▶ **Exercise data**:
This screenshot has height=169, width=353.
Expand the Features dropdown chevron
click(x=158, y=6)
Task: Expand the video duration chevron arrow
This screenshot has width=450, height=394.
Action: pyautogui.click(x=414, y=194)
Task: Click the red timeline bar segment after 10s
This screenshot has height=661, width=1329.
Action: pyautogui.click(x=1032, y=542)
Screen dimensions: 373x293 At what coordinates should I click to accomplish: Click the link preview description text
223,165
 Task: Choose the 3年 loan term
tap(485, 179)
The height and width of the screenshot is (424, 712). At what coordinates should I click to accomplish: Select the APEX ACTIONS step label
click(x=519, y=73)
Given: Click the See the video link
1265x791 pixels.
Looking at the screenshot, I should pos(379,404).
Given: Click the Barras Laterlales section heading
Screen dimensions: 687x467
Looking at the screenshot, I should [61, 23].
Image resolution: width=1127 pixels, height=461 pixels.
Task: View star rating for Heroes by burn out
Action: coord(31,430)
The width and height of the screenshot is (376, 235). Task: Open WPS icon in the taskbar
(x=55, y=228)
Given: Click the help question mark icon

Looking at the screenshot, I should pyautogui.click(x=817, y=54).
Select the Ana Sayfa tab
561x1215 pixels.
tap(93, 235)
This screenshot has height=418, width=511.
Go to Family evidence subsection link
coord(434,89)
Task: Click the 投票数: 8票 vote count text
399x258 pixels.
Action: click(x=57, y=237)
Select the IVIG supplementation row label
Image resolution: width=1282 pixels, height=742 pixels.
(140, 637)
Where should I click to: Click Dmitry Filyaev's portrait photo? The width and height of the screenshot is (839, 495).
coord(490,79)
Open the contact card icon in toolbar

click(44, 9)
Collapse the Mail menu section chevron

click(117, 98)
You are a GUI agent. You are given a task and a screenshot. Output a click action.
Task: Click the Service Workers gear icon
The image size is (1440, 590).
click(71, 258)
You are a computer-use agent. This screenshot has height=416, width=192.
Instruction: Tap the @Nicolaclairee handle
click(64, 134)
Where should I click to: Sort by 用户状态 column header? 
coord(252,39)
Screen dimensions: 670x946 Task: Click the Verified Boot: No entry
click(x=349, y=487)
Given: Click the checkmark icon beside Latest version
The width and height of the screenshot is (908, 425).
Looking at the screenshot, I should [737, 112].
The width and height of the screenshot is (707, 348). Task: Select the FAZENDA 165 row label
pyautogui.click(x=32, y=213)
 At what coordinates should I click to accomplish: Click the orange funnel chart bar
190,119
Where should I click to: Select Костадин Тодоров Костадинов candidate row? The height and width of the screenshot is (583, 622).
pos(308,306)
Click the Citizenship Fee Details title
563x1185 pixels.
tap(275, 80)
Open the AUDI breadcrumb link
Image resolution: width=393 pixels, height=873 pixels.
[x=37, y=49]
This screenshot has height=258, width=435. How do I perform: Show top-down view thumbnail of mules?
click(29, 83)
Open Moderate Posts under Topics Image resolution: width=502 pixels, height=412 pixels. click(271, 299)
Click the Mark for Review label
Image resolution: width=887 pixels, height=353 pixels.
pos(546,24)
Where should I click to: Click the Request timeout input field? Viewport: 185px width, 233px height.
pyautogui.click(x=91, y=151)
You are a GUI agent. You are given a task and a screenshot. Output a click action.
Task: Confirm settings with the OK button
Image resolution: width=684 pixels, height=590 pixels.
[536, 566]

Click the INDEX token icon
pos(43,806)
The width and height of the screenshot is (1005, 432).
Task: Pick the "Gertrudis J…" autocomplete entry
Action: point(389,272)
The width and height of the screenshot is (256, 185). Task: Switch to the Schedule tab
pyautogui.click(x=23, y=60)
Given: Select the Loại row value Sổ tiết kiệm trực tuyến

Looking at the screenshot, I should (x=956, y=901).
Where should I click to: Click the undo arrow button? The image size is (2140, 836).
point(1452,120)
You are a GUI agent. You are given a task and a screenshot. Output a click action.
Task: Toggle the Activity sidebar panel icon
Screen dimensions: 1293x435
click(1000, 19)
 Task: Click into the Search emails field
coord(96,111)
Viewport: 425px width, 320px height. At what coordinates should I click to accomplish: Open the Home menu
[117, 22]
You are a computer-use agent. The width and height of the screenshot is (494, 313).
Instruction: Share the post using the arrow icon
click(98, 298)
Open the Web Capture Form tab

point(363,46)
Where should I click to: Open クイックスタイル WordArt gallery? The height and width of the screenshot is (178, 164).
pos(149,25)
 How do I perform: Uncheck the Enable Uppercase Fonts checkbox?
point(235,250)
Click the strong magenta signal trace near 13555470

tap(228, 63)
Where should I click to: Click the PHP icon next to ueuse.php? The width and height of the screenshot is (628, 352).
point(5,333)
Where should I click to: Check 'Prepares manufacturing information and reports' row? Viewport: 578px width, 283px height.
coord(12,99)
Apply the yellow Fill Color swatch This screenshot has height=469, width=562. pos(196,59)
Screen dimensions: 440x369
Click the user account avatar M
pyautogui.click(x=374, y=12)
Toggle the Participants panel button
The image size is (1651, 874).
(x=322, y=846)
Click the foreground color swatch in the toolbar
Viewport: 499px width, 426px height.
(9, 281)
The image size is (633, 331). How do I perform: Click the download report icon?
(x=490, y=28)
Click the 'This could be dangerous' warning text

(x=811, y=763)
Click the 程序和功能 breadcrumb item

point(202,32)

▶ **Work instructions**:
In the lines above, every record is to be repeated exactly.

▶ **Answer below**:
This screenshot has height=169, width=353.
Expand the Features dropdown chevron
click(x=158, y=6)
Task: Expand the video duration chevron arrow
This screenshot has width=450, height=394.
Action: pyautogui.click(x=414, y=194)
Task: Click the red timeline bar segment after 10s
This screenshot has height=661, width=1329.
Action: pyautogui.click(x=1032, y=542)
Screen dimensions: 373x293 At what coordinates should I click to accomplish: Click the link preview description text
223,165
 Task: Choose the 3年 loan term
tap(485, 179)
The height and width of the screenshot is (424, 712). At what coordinates should I click to accomplish: Select the APEX ACTIONS step label
click(x=519, y=73)
Given: Click the See the video link
1265x791 pixels.
Looking at the screenshot, I should pos(379,404).
Given: Click the Barras Laterlales section heading
Screen dimensions: 687x467
Looking at the screenshot, I should [61, 23].
Image resolution: width=1127 pixels, height=461 pixels.
Task: View star rating for Heroes by burn out
Action: coord(31,430)
The width and height of the screenshot is (376, 235). Task: Open WPS icon in the taskbar
(x=55, y=228)
Given: Click the help question mark icon

Looking at the screenshot, I should pyautogui.click(x=817, y=54).
Select the Ana Sayfa tab
561x1215 pixels.
tap(93, 235)
This screenshot has height=418, width=511.
Go to Family evidence subsection link
coord(434,89)
Task: Click the 投票数: 8票 vote count text
399x258 pixels.
Action: click(x=57, y=237)
Select the IVIG supplementation row label
Image resolution: width=1282 pixels, height=742 pixels.
(140, 637)
Where should I click to: Click Dmitry Filyaev's portrait photo? The width and height of the screenshot is (839, 495).
coord(490,79)
Open the contact card icon in toolbar

click(44, 9)
Collapse the Mail menu section chevron

click(117, 98)
You are a GUI agent. You are given a task and a screenshot. Output a click action.
Task: Click the Service Workers gear icon
The image size is (1440, 590).
click(71, 258)
You are a computer-use agent. This screenshot has height=416, width=192.
Instruction: Tap the @Nicolaclairee handle
click(64, 134)
Where should I click to: Sort by 用户状态 column header? 
coord(252,39)
Screen dimensions: 670x946 Task: Click the Verified Boot: No entry
click(x=349, y=487)
Given: Click the checkmark icon beside Latest version
The width and height of the screenshot is (908, 425).
Looking at the screenshot, I should [737, 112].
The width and height of the screenshot is (707, 348). Task: Select the FAZENDA 165 row label
pyautogui.click(x=32, y=213)
 At what coordinates should I click to accomplish: Click the orange funnel chart bar
190,119
Where should I click to: Select Костадин Тодоров Костадинов candidate row? The height and width of the screenshot is (583, 622).
pos(308,306)
Click the Citizenship Fee Details title
563x1185 pixels.
tap(275, 80)
Open the AUDI breadcrumb link
Image resolution: width=393 pixels, height=873 pixels.
[x=37, y=49]
This screenshot has height=258, width=435. How do I perform: Show top-down view thumbnail of mules?
click(29, 83)
Open Moderate Posts under Topics Image resolution: width=502 pixels, height=412 pixels. click(271, 299)
Click the Mark for Review label
Image resolution: width=887 pixels, height=353 pixels.
pos(546,24)
Where should I click to: Click the Request timeout input field? Viewport: 185px width, 233px height.
pyautogui.click(x=91, y=151)
You are a GUI agent. You are given a task and a screenshot. Output a click action.
Task: Confirm settings with the OK button
Image resolution: width=684 pixels, height=590 pixels.
[536, 566]

Click the INDEX token icon
pos(43,806)
The width and height of the screenshot is (1005, 432).
Task: Pick the "Gertrudis J…" autocomplete entry
Action: point(389,272)
The width and height of the screenshot is (256, 185). Task: Switch to the Schedule tab
pyautogui.click(x=23, y=60)
Given: Select the Loại row value Sổ tiết kiệm trực tuyến

Looking at the screenshot, I should (x=956, y=901).
Where should I click to: Click the undo arrow button? The image size is (2140, 836).
point(1452,120)
You are a GUI agent. You are given a task and a screenshot. Output a click action.
Task: Toggle the Activity sidebar panel icon
Screen dimensions: 1293x435
click(1000, 19)
 Task: Click into the Search emails field
coord(96,111)
Viewport: 425px width, 320px height. At what coordinates should I click to accomplish: Open the Home menu
[117, 22]
You are a computer-use agent. The width and height of the screenshot is (494, 313).
Instruction: Share the post using the arrow icon
click(98, 298)
Open the Web Capture Form tab

point(363,46)
Where should I click to: Open クイックスタイル WordArt gallery? The height and width of the screenshot is (178, 164).
pos(149,25)
 How do I perform: Uncheck the Enable Uppercase Fonts checkbox?
point(235,250)
Click the strong magenta signal trace near 13555470

tap(228, 63)
Where should I click to: Click the PHP icon next to ueuse.php? The width and height of the screenshot is (628, 352).
point(5,333)
Where should I click to: Check 'Prepares manufacturing information and reports' row? Viewport: 578px width, 283px height.
coord(12,99)
Apply the yellow Fill Color swatch This screenshot has height=469, width=562. pos(196,59)
Screen dimensions: 440x369
Click the user account avatar M
pyautogui.click(x=374, y=12)
Toggle the Participants panel button
The image size is (1651, 874).
(x=322, y=846)
Click the foreground color swatch in the toolbar
Viewport: 499px width, 426px height.
(9, 281)
The image size is (633, 331). How do I perform: Click the download report icon?
(x=490, y=28)
Click the 'This could be dangerous' warning text

(x=811, y=763)
Click the 程序和功能 breadcrumb item

point(202,32)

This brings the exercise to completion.